False-positive serological tests occur, particularly in autoimmune disease, injecting drug use, pregnancy, and older age, but it is important to obtain a detailed history, test the sexual partner, and follow up with repeat testing, in order to ensure that the suspected false-positive result is truly false.

Other tests that might be required particularly if neurological signs and symptoms include computed tomography (CT), magnetic resonance imaging (MRI), and cerebrospinal fluid (CSF) exam.

A full sexual health screen should be carried out, including — most importantly — HIV testing.

What is the treatment for syphilis?

Penicillin by injection is still the mainstay of treatment for all stages of syphilis.
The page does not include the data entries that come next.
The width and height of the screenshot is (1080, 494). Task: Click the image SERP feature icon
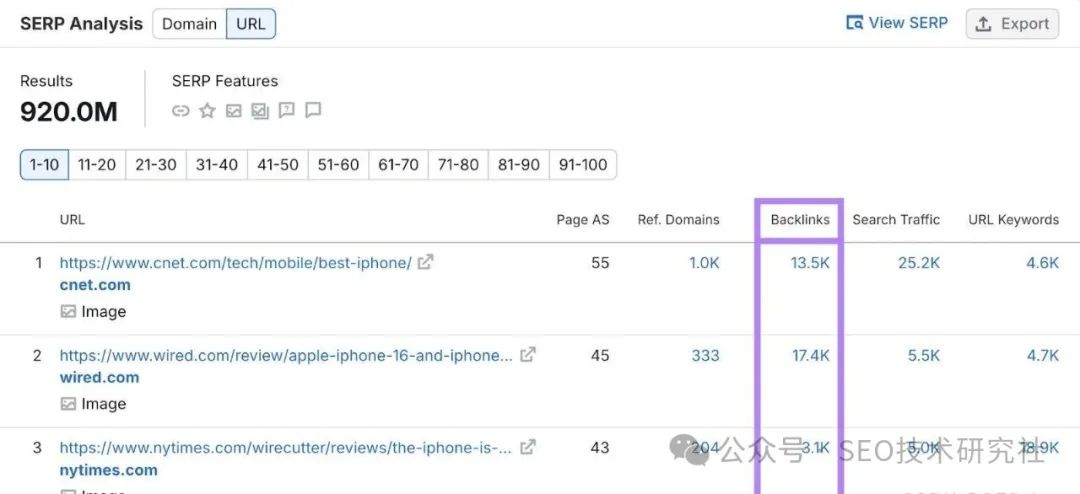(233, 111)
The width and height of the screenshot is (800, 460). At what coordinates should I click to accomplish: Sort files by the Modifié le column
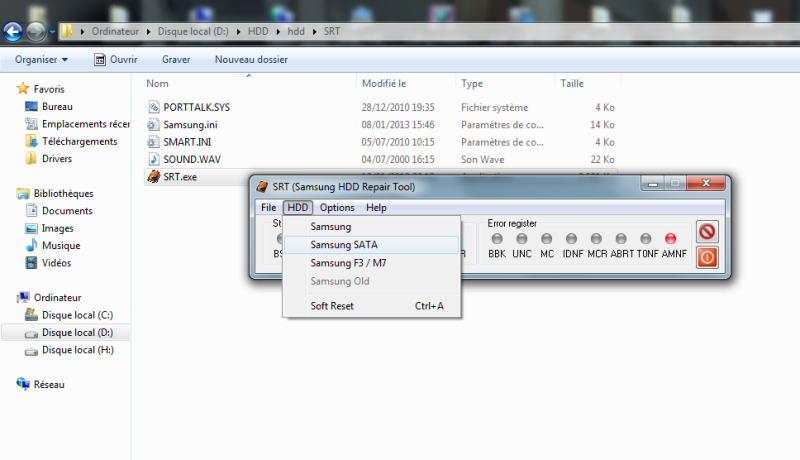click(384, 84)
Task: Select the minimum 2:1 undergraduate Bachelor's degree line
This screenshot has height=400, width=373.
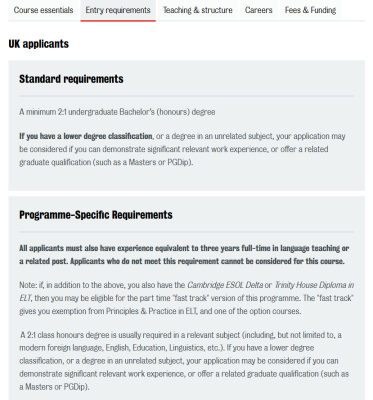Action: pyautogui.click(x=117, y=112)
• Infectious syphilis (primary, secondary, early-latent) requires a stat dose of benzathine or procaine penicillin.
• Non-infectious syphilis (late latent) and neurosyphilis require longer doses of benzathine or procaine penicillin.

Other antibiotics are less reliable than penicillin, but tetracyclines or cephalosporins can be used in patients who are allergic to penicillin. See Cutaneous adverse reactions to antibiotics. A pregnant woman who is allergic to penicillin should first be desensitised and then treated with penicillin anyway.

Treatment failures can occur at any stage of the infection, so close follow-up is important, with repeated serology tests for one to two years.

All sexual activity should be refrained from until all syphilis sores or lesions are completely healed and treatment is completed.

Partner notification and management are extremely important to prevent reinfection and to prevent spread in the community. Guidelines are available to guide the clinician on how far back to trace with each stage.

Can syphilis be prevented?

No vaccine is available for syphilis.

Syphilis can be acquired repeatedly; antibodies and treatment do not protect against a new infection.

If you think you are infected, stop all sexual contact and see your doctor or sexual health clinic. Notify all sexual contacts immediately so they can be checked for infection and treated appropriately.

Other measures to prevent the spread of syphilis include:

• Limiting the number of sex partners
• Using condoms
• Regular blood tests, if sexual behaviour is high-risk.

What is the likely outcome?

Early treatment of syphilis has a very good outcome and prevents later complications. Delay of treatment until advanced stages can leave irreversible consequences, for example, neurological or visual problems.